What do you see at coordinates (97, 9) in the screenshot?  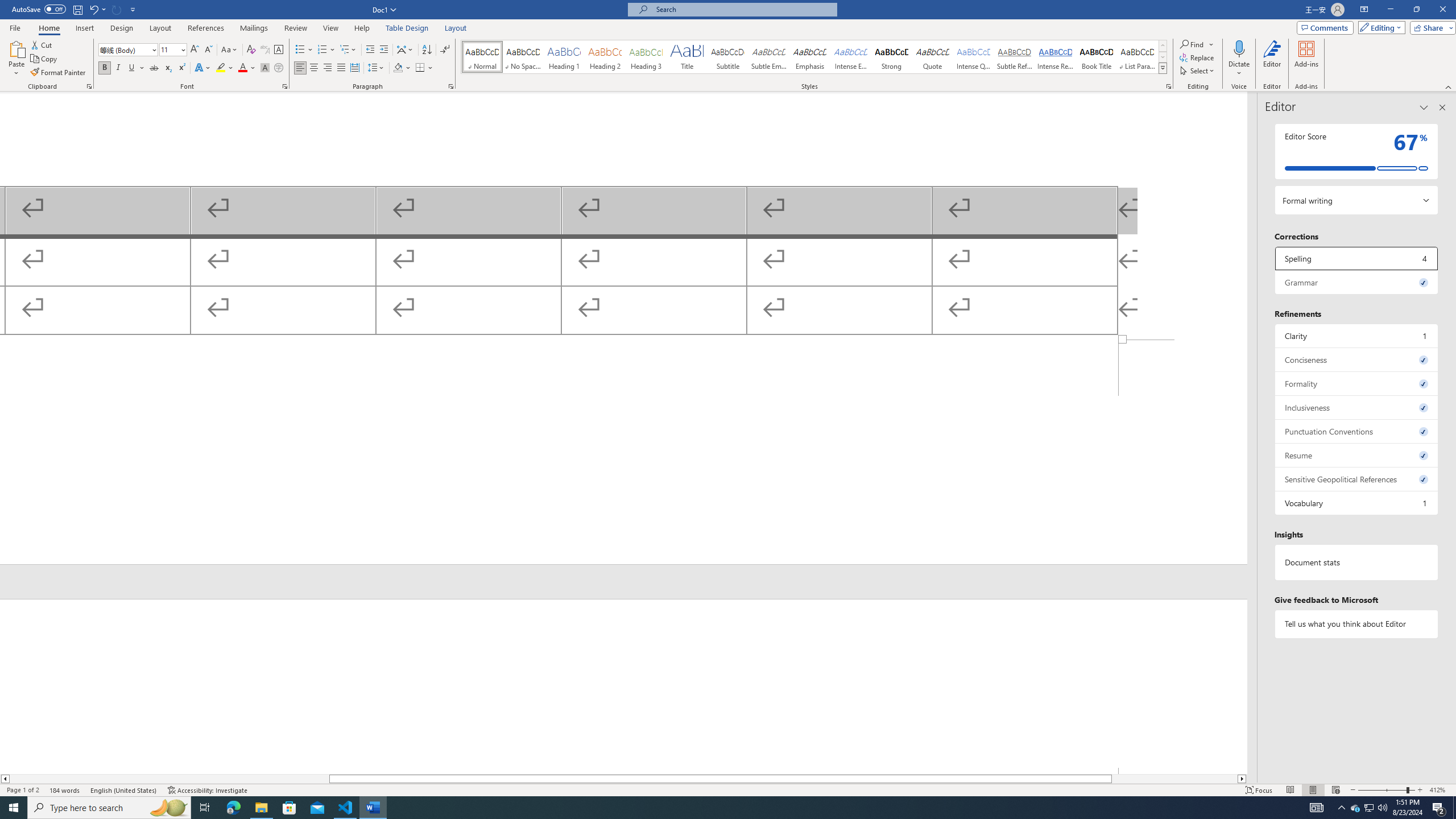 I see `'Undo Outline Move Up'` at bounding box center [97, 9].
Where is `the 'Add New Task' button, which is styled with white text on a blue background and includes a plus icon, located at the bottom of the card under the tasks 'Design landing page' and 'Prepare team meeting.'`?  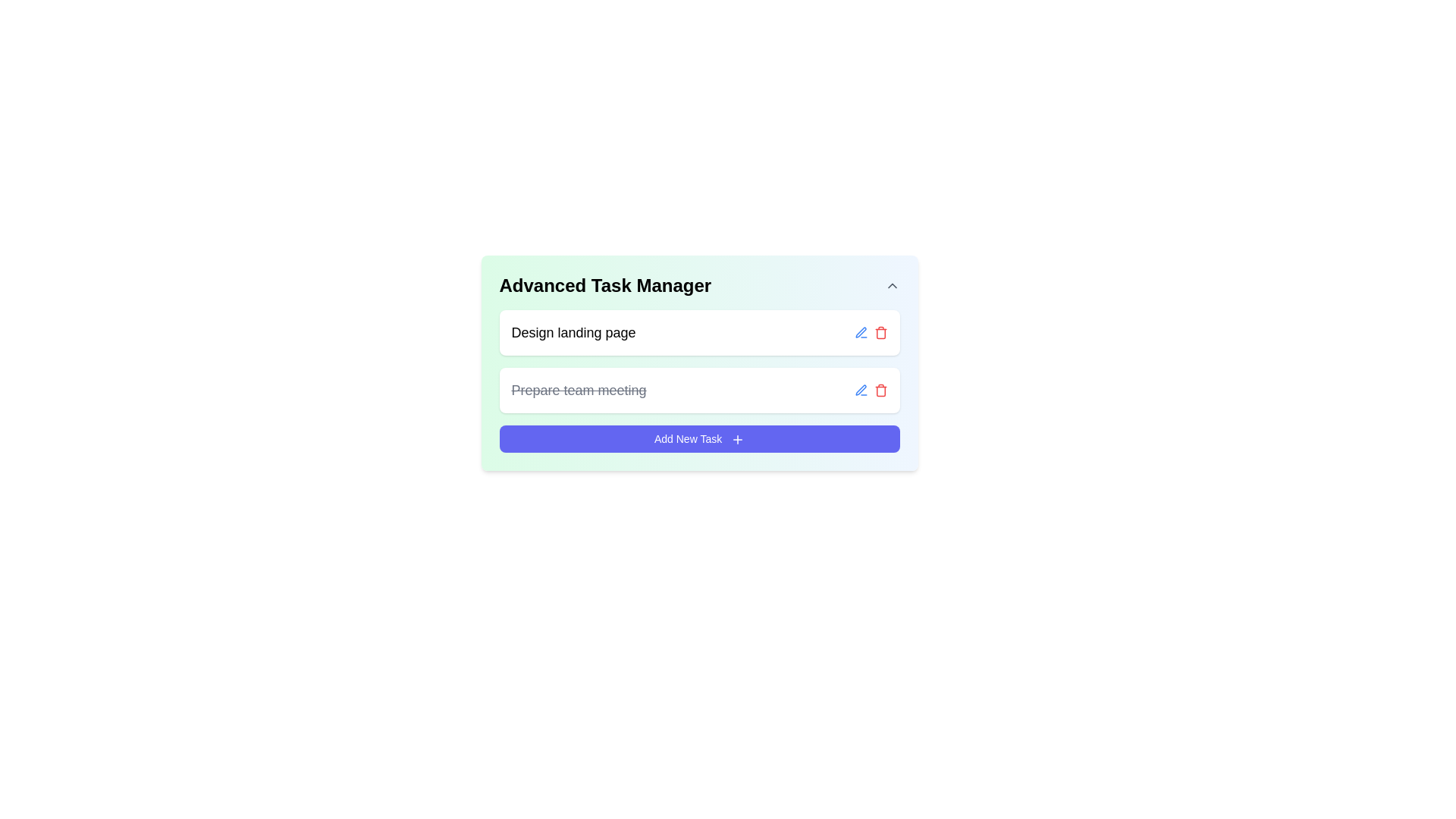 the 'Add New Task' button, which is styled with white text on a blue background and includes a plus icon, located at the bottom of the card under the tasks 'Design landing page' and 'Prepare team meeting.' is located at coordinates (698, 439).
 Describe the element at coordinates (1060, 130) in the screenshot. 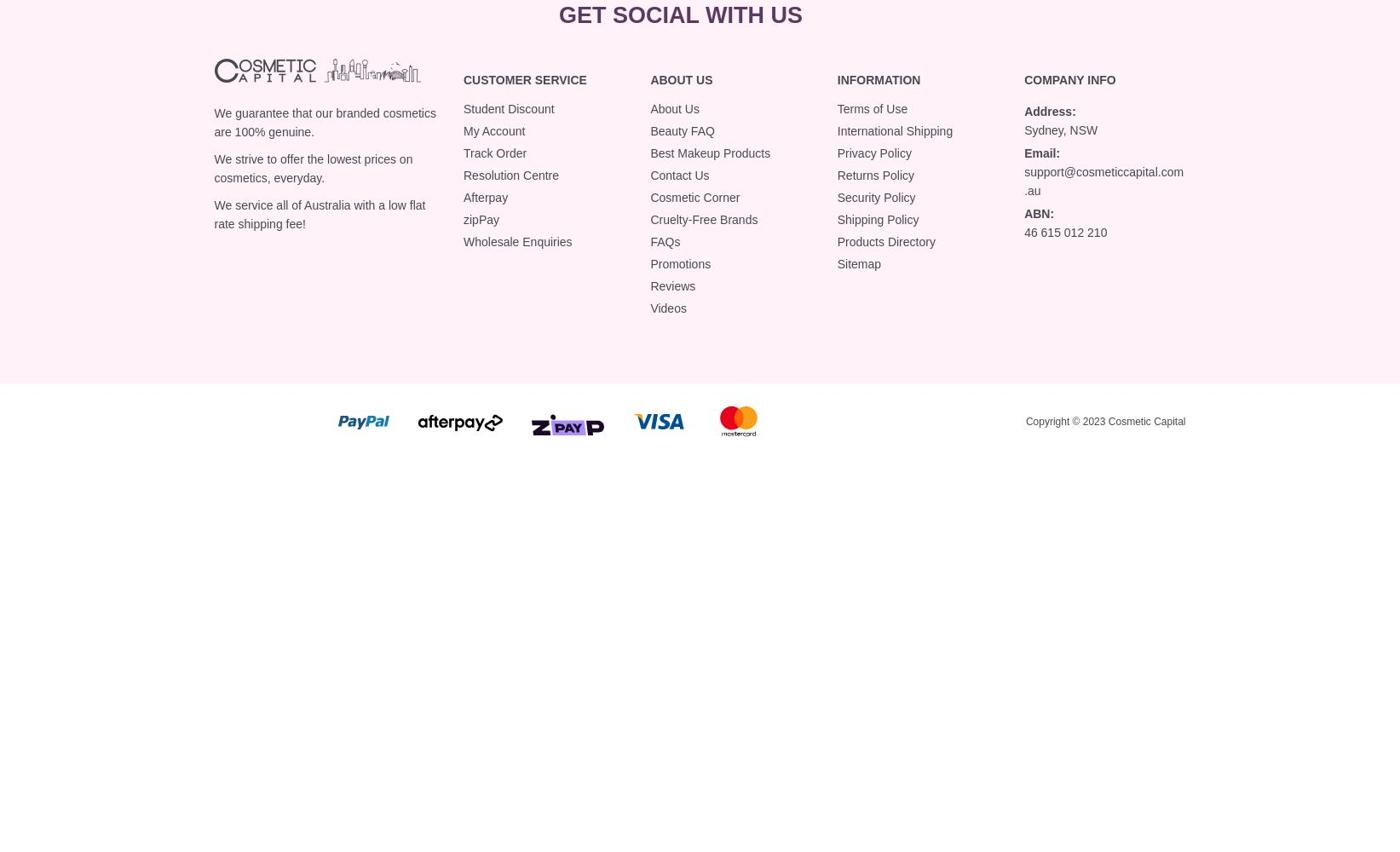

I see `'Sydney, NSW'` at that location.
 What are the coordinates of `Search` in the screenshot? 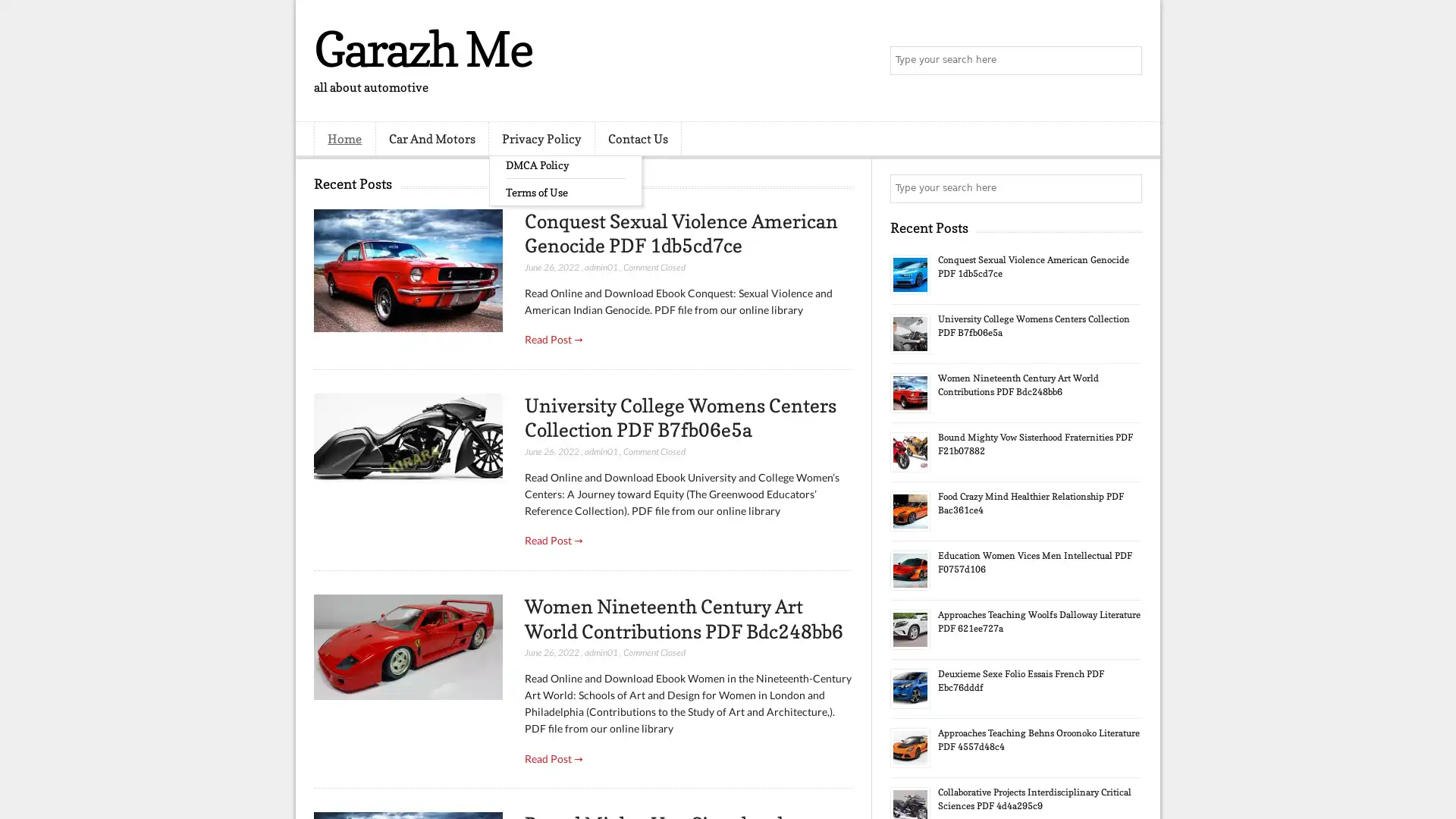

* [Do this]:
Could you reproduce the items word for word, from the line containing "Describe the element" through the end of the items, leaving the pictures out?

* [Task solution]:
 Describe the element at coordinates (1060, 130) in the screenshot. 

I see `'Sydney, NSW'` at that location.
 What are the coordinates of `Search` in the screenshot? 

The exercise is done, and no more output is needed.